# Perdido bream fishing



## GROUPERKING (Sep 28, 2011)

Well my nephew spent the night with us and he wanted to go fishing. I wanted to take him speck fishing but the rain squashed that idea. So we stuck close to the house and caught some bream. We're fixing to fry'em up for dinner. He's excited to eat the fish that he caught ! 








Sent from my SM-G900V using Tapatalk


----------



## azevedo16 (Aug 18, 2010)

Big ole slabs! Great catch, even better eating!


----------



## GROUPERKING (Sep 28, 2011)

Well dinner was good !!!








Sent from my SM-G900V using Tapatalk


----------



## cody&ryand (Oct 3, 2007)

That's a good mess yall got


----------



## 2RC's II (Feb 2, 2012)

Those are some nice ones GK.


----------



## JoeyWelch (Sep 25, 2009)

Big ole Gills!!! Very Nice.


----------



## old school (Nov 16, 2007)

*were*

Wwrw did you catch them?


----------



## GROUPERKING (Sep 28, 2011)

In a lake off Perdido river.


----------



## dhunter (Apr 2, 2013)

G/K.....Great Looking mess of bream...especially for this time year.

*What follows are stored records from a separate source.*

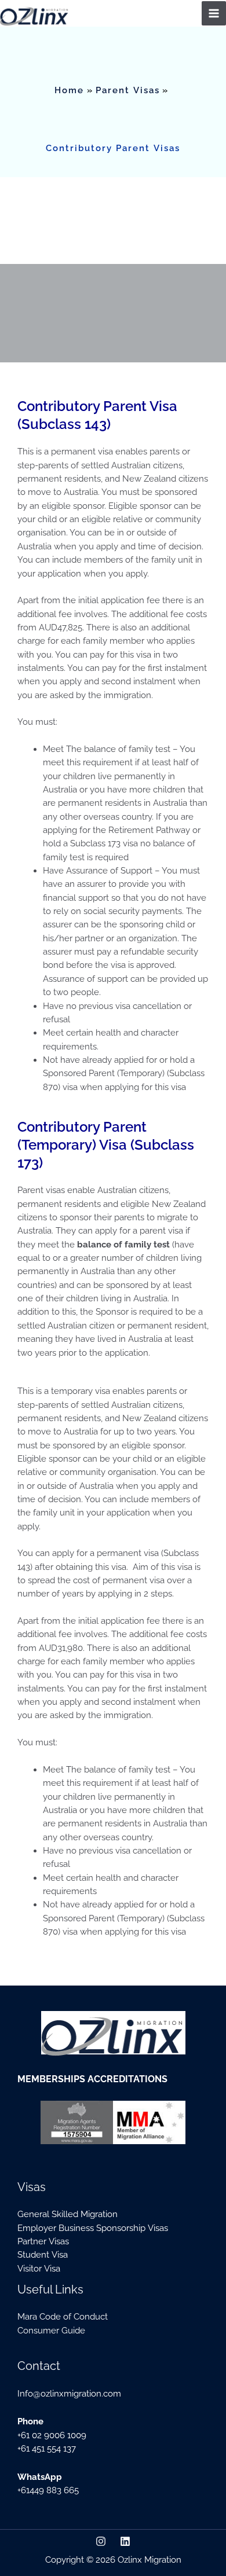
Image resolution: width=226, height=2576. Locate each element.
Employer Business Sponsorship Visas (92, 2228)
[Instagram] (101, 2541)
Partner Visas (43, 2241)
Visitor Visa (38, 2268)
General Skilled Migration (67, 2214)
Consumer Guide (51, 2330)
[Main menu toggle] (214, 13)
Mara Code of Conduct (62, 2316)
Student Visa (42, 2254)
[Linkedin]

Just being alittle nosey....about how deep were they and what did you catch 'em with? dhunter


----------



## GROUPERKING (Sep 28, 2011)

They were on the bottom in about 12-13 feet of water and I was using wigglers.


----------



## Try'n Hard (Oct 23, 2008)

Your my favorite uncle!!


----------



## GROUPERKING (Sep 28, 2011)

Try'n Hard said:


> Your my favorite uncle!!


 Lol


----------



## CatHunter (Dec 31, 2008)

Nice bream. I love eating those things


----------



## Chaos (Dec 21, 2007)

Best meal ever right there!


----------